Wszelkiego rodzaju denim wg. mnie się nie sprawdza. A już szczególnie jeansowe kurtki. Sztywne to jest straszliwie. Zdecydowanie bardziej wolę sztruks:
Na lato i upały niezastąpione są rompersy. Mała P. przeganiała w nich całe lato. Cenił je też sobie mąż, który nie miał problemu z koordynacją ubrań:
Wreszcie, jeśli chodzi o ubrania 'po domu' bardzo fajne są śpiochy a najlepiej takiej 'z górą':
Na zimę miałam takie z grubego weluru i były super!
I na koniec mały ciuszkowy gadżet.

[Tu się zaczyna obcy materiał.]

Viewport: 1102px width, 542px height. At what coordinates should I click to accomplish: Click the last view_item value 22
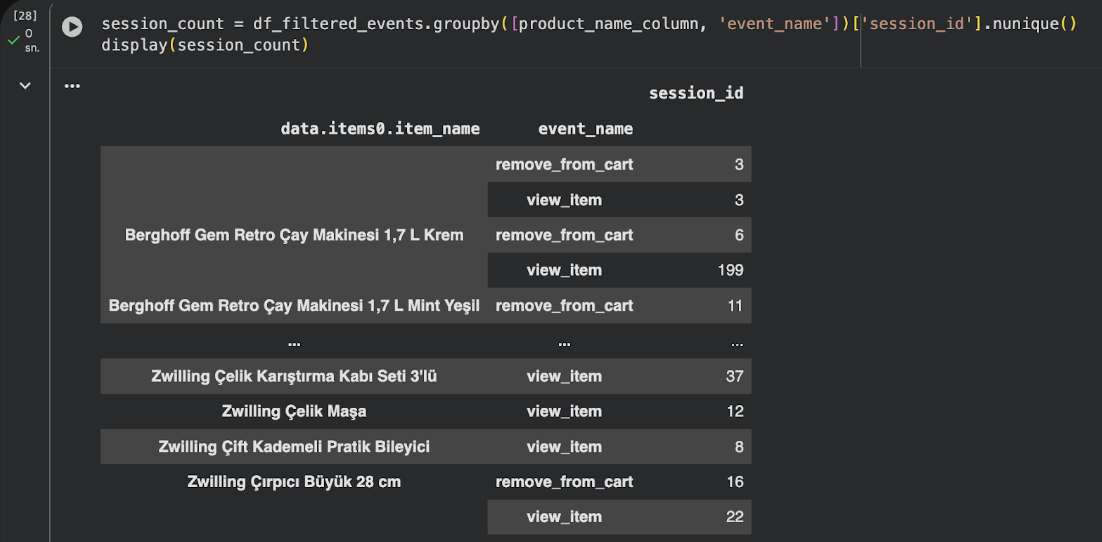tap(734, 517)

Jak zaczęło się robić cieplej i mała P. wyskoczyła ze śpiochów trzeba jej było ubierać skarpetki, które notorycznie spadały. Aż znalazłam taki oto wynalazek:
Polecam go w ciemno każdej mamie.
Przy kupowaniu ubranek dla dzieci warto zwrócić uwagę aby:
- były z naturalnych materiałów (wszelkim poliestrowym sukienkom wizytowym mówię stanowcze 'Nie'!)
- aby łatwo się zapinały (napy czy suwak są wygodniejsze niż guziki)
- aby łatwo zmieniało się pieluchę (napy w kroku, ale w zasadzie to standard)
- aby zapięcia były z przodu, nie na plecach. Wg. mnie najgorsze do ubrania są pajace, które mają otwarcie tylko przy szyi (no i w kroku)
- aby bodziaki i podkoszulki nie miały wystających aplikacji i emblematów
- aby dobrze się prały (zdarzają się ubranka dla dzieci z zaleceniem prania ręcznego albo w 30 stopniach)
- aby były dobrze wykonane, żadnych wiszących nitek itp.
I na koniec coś na poprawę humoru (znalezione na fejsbuku). Pewien tata ubrał synka do snu. Był zachwycony, że pajac ma takie mądre rozwiązania. Zintegrowane mitenki-niedrapki oraz bardzo łatwy dostęp do pieluszki…
Życzę Wam miłego tygodnia. A ja, skoro szafa małej P. uporządkowana to zmierzam na zakupy ;).